The Bookshop is a brief but brilliant tribute to the difficulty of being “not from around here.” The heroine, Florence Green, decides to open a bookshop in a very small town on the coast of England in 1959. She’s a widow, and as the book opens “she had recently come to wonder whether she hadn’t a duty to make it clear to herself, and possibly to others, that she existed in her own right.” Having worked in a large book store in London, she decides that she’ll buy the derelict and aptly named Old House, damp and reportedly haunted by a “rapper” — a loud sort of poltergeist — and transform it into a bookshop.

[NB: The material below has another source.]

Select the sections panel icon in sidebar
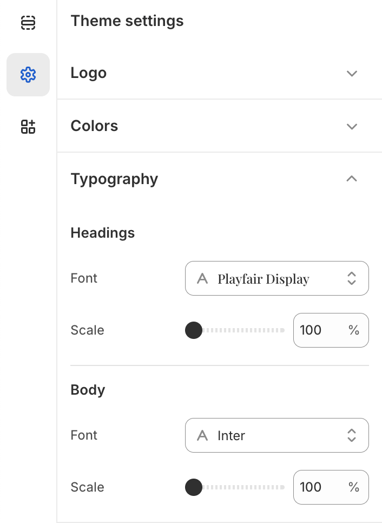Viewport: 382px width, 523px height. point(28,23)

In the course of 123 pages, Florence struggles to do so, encountering helpful Boy Scouts, a capable ten year old whose large family sends her to be a shop assistant, unhelpful and patronizing bankers and lawyers, and an assortment of customers. She also manages to meet and annoy the formidable Mrs. Gamart, who fancies herself a patron of the arts and has designs on the Old House, and Mr. Brundish, an elderly “descendent of one of the most ancient Suffolk families,” who becomes a friend of sorts, if an eccentric one in failing health. A young BBC employee, Milo, also seems to befriend Florence and the shop, although Florence can’t seem to get a read on him. All these characters and many minor ones march off the pages of this book, fully dimensional.

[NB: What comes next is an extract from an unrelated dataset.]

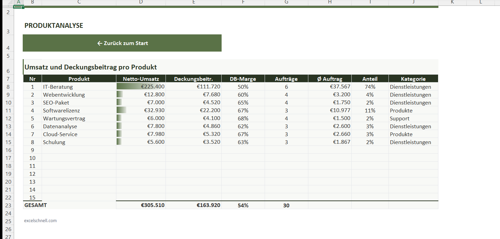Select the Webentwicklung product cell
500x239 pixels.
tap(79, 95)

Florence fumbles her way, taking a big gamble on a new book, Lolita, and trying not to embarrass herself when her accountant comes around. Will she overcome her struggles and make a go of it? How will the town ultimately treat their outsider bookseller? What will become of her various friends, young and old? If you have a spare evening, you’ll soon learn. Fitzgerald writes in a way that portrays each scene vividly but with minimal words. For example, when General Gamart visits the bookshop to buy a war memoir, “He glanced about him as if on parole, and retreated with his parcel.” Fitzgerald succinctly shows us his discomfort. And to be clear, I shared that discomfort, by the end of this story, as Fitzgerald captures the pettiness of small towns everywhere. Still, I felt a ray of hope.

The other Fitzgerald I bought is apparently one of Barnes’ favorites, The Blue Flower. I look forward to it, and to deliberately hunting down more of her books at the next sale I attend.